Exercise prompt: All lines from the one holding "You are a computer-use agent." to the end of the listing are to be output exactly, both ends included, with any pictures left out.

Provided information:
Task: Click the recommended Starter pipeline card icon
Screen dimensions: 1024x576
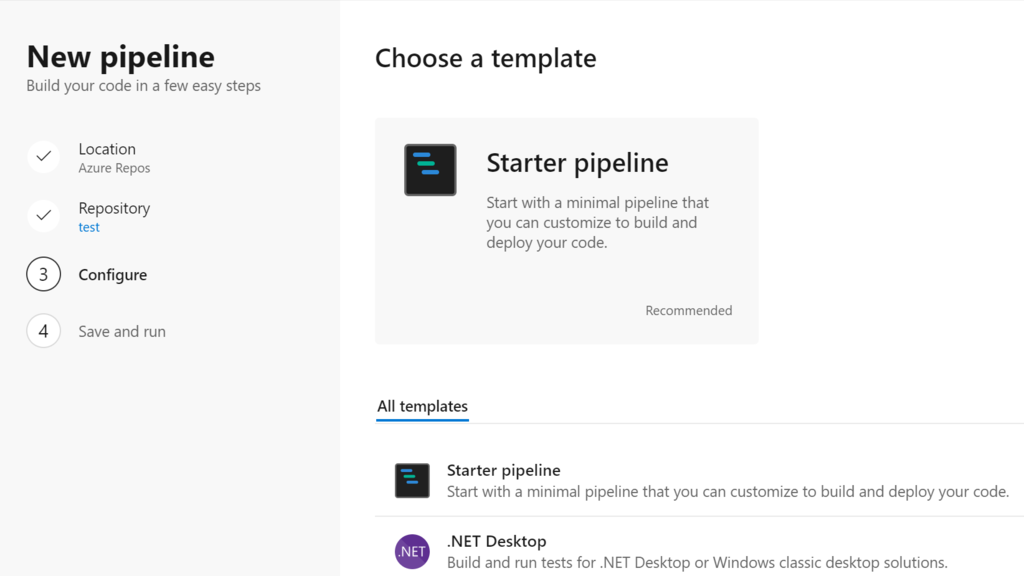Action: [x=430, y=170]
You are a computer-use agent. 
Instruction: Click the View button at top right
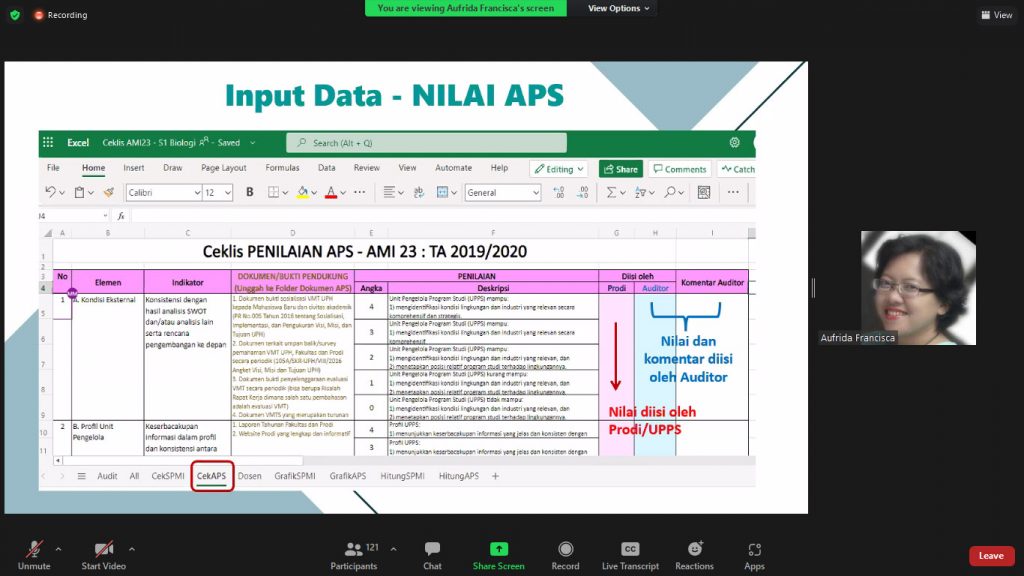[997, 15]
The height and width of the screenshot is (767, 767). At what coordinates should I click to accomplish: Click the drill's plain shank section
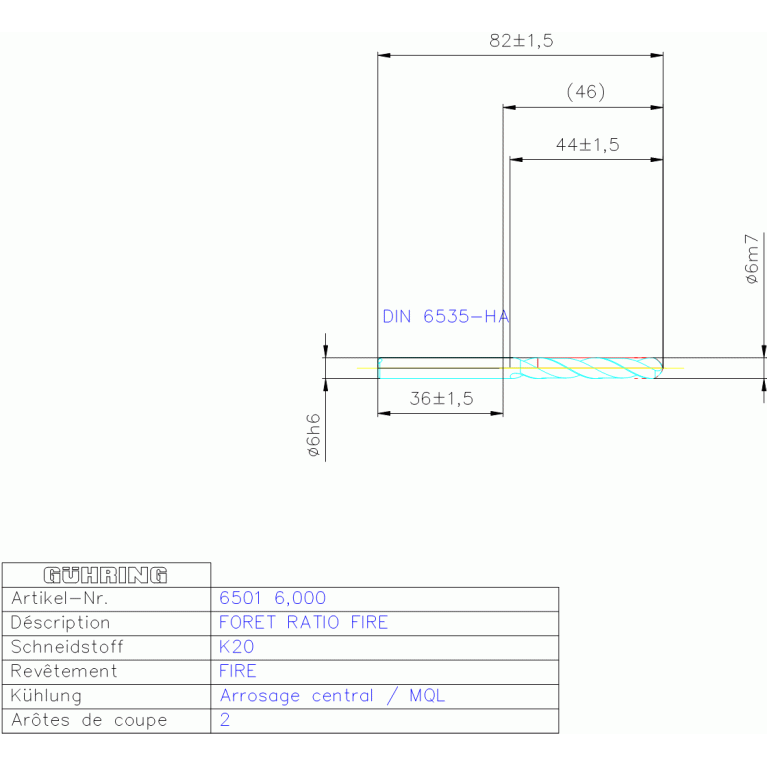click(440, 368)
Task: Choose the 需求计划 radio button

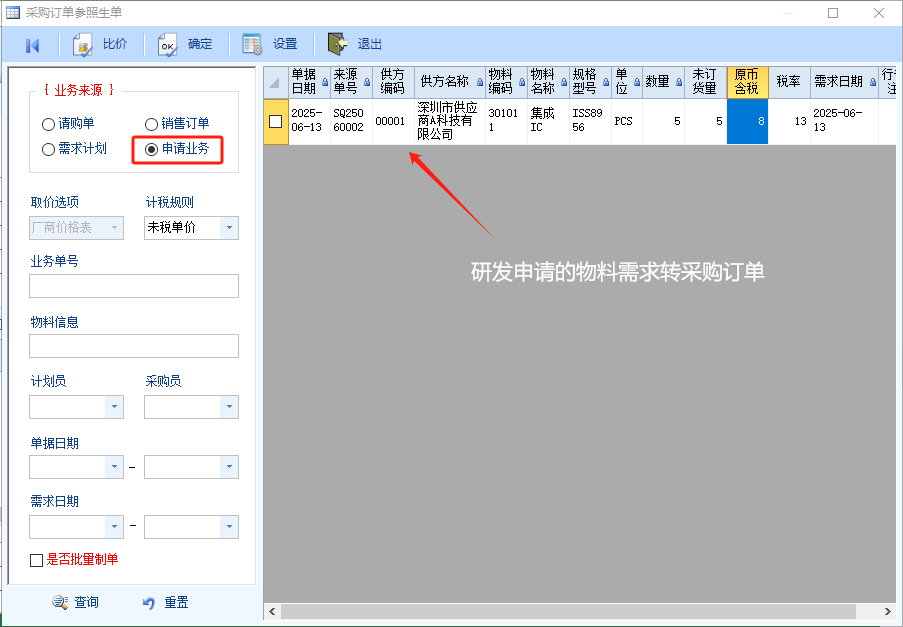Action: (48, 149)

Result below:
You are a computer-use agent. 
Instruction: Click the View button at top right
[997, 15]
The height and width of the screenshot is (767, 767). At what coordinates should I click to accomplish: Click the drill's plain shank section
click(440, 368)
Task: Choose the 需求计划 radio button

Action: (48, 149)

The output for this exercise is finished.